Government snooping has become such a problem that Facebook recently released a report that trumpeted the fact that it denied more government requests for user data than Google did. Never mind the fact that Facebook handed over user data 79 percent of the time when the US government was the requesting party. That's still better than Google, which turned over data 88 percent of the time when the US made the request. I guess that's one way to polish a turd, but it's not terribly convincing.

Effect on Cloud Providers

This all may seem like a mere nuisance, but NSA snooping could hurt cloud providers, big time. To meet their own privacy requirements, European companies may end up being prohibited from using US-based cloud services like Amazon and Rackspace for their big data implementations.

These companies are in a bind due to the US Patriot Act because if, say, Amazon gets subpoenaed, Amazon must turn over not just all of that data (data that can provide a very specific competitive advantage to its owner), but Amazon must also turn over the keys to unencrypt that data, as well.

"Big data in the cloud offers massive scalability and high performance, but for it to truly be embraced by the enterprise, big data solutions must also include fundamental security features like encryption and key management," said Larry Warnock, CEO of security vendor Gazzang.

To address this problem, Gazzang released a new product, CloudEncrypt, which provides data encryption and key management at every stage of the Amazon Elastic MapReduce (Amazon EMR) data lifecycle.

"Amazon EMR enables businesses, researchers, data analysts and developers to easily and cost-effectively process vast amounts of data, and it’s important to our customers that the data inputs and outputs remain secure," said Terry Wise, Head of Worldwide Partner Ecosystem, Amazon Web Services.

CloudEncrypt allows companies to keep their own keys.

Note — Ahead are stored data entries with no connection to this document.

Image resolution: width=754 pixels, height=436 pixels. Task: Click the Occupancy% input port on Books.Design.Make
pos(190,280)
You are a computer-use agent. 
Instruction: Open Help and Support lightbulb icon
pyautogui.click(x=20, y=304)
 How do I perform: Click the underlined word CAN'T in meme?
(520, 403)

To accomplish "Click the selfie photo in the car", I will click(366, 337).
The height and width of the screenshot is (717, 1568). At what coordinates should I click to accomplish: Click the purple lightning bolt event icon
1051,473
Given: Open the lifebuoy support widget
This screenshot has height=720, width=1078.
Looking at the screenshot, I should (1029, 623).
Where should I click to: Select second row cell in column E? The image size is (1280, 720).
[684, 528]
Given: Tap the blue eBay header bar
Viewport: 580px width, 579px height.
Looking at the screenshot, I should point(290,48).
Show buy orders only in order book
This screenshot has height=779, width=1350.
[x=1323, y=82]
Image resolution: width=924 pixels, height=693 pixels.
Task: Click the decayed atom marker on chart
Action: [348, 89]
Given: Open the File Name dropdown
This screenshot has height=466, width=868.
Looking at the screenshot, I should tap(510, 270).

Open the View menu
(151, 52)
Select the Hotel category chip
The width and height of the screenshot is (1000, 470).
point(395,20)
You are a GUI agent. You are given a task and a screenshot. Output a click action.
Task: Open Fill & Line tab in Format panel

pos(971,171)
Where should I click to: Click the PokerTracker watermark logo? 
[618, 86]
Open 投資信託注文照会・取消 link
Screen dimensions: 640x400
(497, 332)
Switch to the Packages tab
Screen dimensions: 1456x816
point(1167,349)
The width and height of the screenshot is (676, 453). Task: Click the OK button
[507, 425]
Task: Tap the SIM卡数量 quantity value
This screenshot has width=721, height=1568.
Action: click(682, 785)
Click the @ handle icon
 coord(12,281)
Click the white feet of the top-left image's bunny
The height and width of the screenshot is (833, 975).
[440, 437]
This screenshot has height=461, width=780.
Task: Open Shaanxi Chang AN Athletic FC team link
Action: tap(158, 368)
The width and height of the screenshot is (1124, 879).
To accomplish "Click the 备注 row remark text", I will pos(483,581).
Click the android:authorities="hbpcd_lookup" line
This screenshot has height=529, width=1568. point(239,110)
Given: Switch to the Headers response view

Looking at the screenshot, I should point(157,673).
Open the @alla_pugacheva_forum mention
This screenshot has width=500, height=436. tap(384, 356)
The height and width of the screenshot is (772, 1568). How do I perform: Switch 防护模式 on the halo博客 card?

So, if Amazon gets subpoenaed, the data the government gets is encrypted, and the customer (not Amazon) retains full ownership of the keys.

Thus, the US government has to take that next step and subpoena the target company. The way things are now, the target company may not even know it was a target. By holding onto the keys, the company can get its lawyers on the case and decide whether or not it should fight the subpoena.